WHAT YOU ARE ASKED TO DO -> Write out the records below from the first line through the line containing "Screen dimensions: 283x239", leaving out any pictures.
+ + + + + + +
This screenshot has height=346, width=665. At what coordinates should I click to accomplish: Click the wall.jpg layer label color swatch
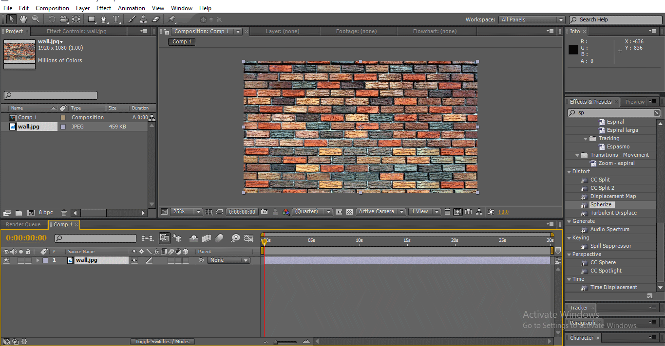45,260
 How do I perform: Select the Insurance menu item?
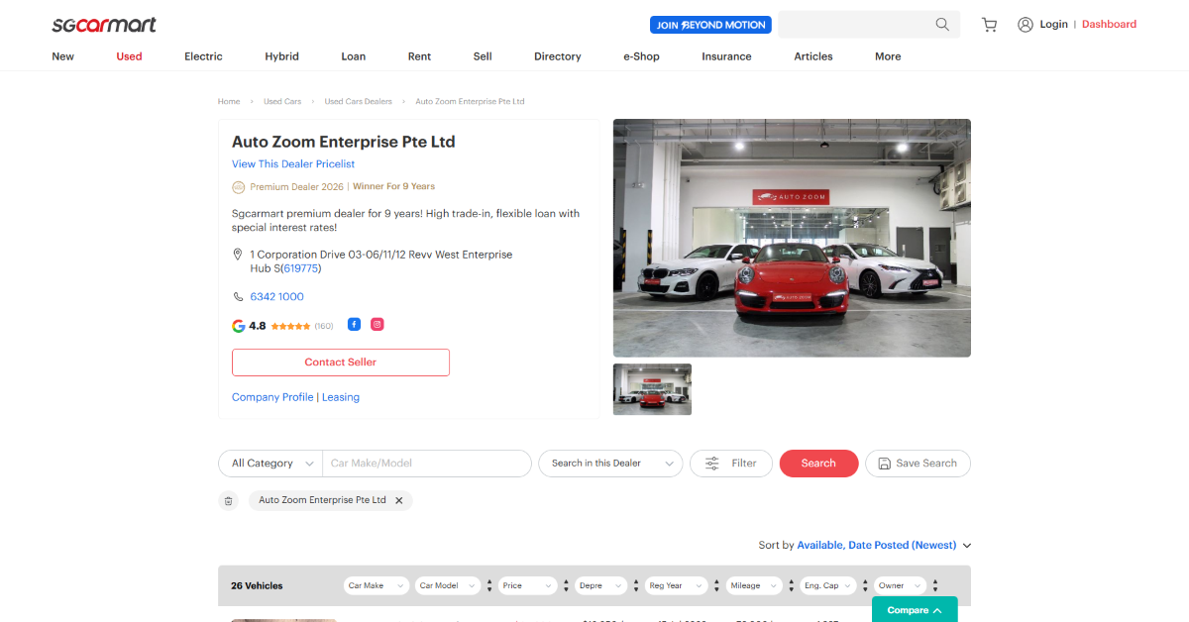point(726,56)
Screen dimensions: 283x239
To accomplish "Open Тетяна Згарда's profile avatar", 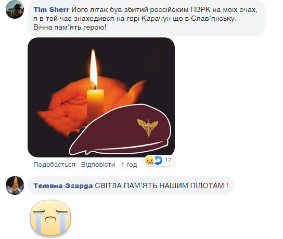I will point(15,185).
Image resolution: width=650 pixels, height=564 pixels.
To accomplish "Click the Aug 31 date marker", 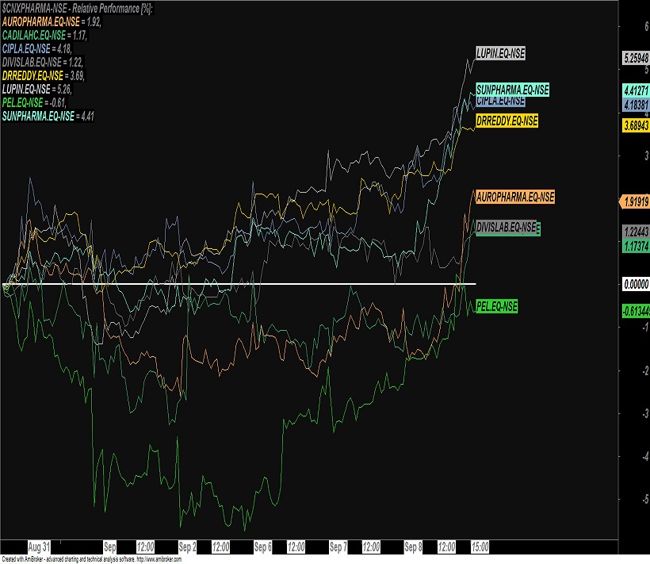I will (39, 547).
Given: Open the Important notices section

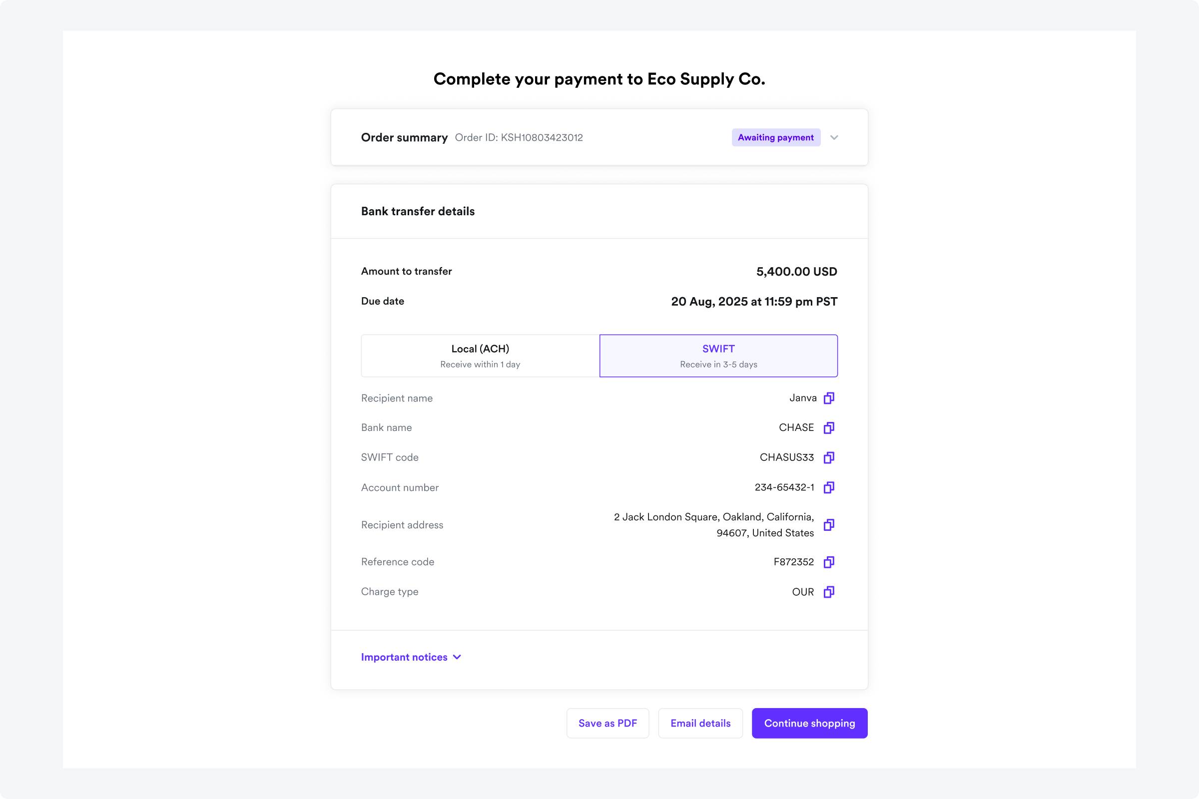Looking at the screenshot, I should pyautogui.click(x=404, y=657).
+ + + + + + +
TASK RESPONSE ->
This screenshot has height=346, width=665. At what coordinates should I click to accomplish: Click the wall.jpg layer label color swatch
45,260
 How do I perform: Select the Insurance menu item?
point(726,56)
Screen dimensions: 283x239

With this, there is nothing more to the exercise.